(Stored items)
-*-

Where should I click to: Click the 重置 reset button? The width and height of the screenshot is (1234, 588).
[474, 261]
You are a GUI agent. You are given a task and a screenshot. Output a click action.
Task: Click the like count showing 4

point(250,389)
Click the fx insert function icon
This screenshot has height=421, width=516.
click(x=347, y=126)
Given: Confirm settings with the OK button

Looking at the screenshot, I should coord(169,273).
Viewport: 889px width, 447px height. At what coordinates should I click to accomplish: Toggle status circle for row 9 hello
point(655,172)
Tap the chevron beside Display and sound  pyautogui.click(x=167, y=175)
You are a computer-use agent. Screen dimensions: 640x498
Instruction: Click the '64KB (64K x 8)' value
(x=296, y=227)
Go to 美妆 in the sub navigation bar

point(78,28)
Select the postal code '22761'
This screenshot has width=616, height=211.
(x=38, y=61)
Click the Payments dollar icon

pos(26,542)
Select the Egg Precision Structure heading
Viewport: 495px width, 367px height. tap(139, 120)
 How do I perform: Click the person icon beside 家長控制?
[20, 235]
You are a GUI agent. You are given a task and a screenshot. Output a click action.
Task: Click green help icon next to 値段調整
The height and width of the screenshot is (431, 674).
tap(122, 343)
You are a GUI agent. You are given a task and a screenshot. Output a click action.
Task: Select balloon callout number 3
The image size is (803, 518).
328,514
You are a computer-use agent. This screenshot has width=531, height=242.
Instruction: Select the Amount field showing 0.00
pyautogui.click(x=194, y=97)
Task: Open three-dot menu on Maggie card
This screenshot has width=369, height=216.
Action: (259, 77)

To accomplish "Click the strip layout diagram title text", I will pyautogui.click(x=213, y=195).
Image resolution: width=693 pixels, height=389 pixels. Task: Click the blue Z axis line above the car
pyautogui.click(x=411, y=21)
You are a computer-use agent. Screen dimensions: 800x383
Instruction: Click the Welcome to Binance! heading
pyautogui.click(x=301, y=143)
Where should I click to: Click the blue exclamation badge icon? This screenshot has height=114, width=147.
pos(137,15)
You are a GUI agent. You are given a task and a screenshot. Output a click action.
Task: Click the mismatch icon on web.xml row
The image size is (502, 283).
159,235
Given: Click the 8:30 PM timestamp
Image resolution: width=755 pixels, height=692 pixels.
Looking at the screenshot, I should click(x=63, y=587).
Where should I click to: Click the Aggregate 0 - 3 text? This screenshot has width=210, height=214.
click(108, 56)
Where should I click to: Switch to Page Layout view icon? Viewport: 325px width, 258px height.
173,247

-*-

● **Work instructions**: Copy task for the entries above: every line with the string "dimensions".

● **Response to the task**:
You are a computer-use agent. Screen dimensions: 640x498
You are a computer-use agent. Screen dimensions: 800x383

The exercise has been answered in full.